Provided records ▸
+++
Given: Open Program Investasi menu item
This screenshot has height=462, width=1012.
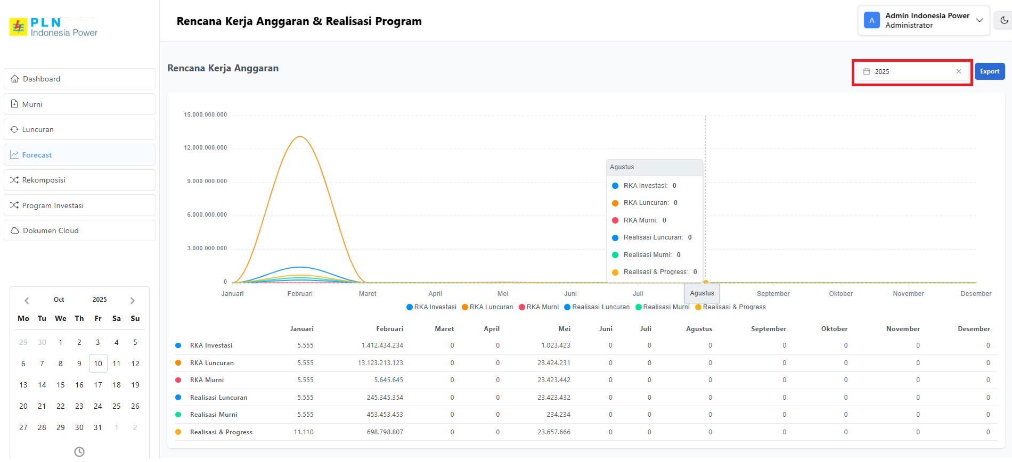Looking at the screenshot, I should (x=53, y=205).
+++
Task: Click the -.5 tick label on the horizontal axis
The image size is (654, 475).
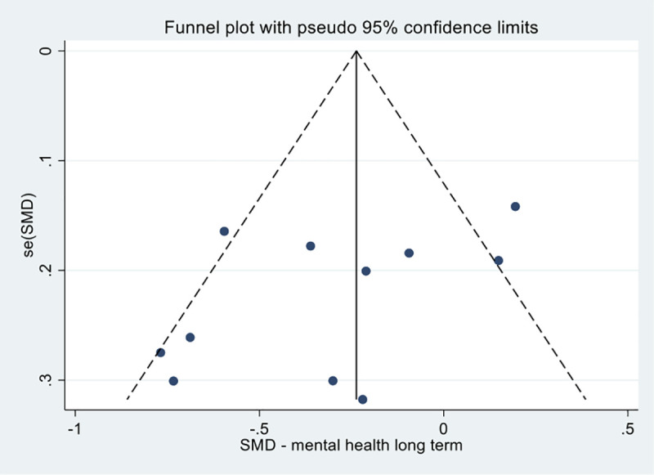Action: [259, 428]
+++
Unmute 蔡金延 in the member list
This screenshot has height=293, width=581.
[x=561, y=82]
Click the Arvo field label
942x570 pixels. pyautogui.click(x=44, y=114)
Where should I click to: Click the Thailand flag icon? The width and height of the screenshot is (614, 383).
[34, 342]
+++
Your task ▸ Format the lines between the one holding "Task: Click the" and the one holding "Action: [259, 428]", inclusive, as a JSON list of strings with one string per line, leaving out blank lines and any pictures.

Task response ▸
[
  "Task: Click the -.5 tick label on the horizontal axis",
  "The image size is (654, 475).",
  "Action: [259, 428]"
]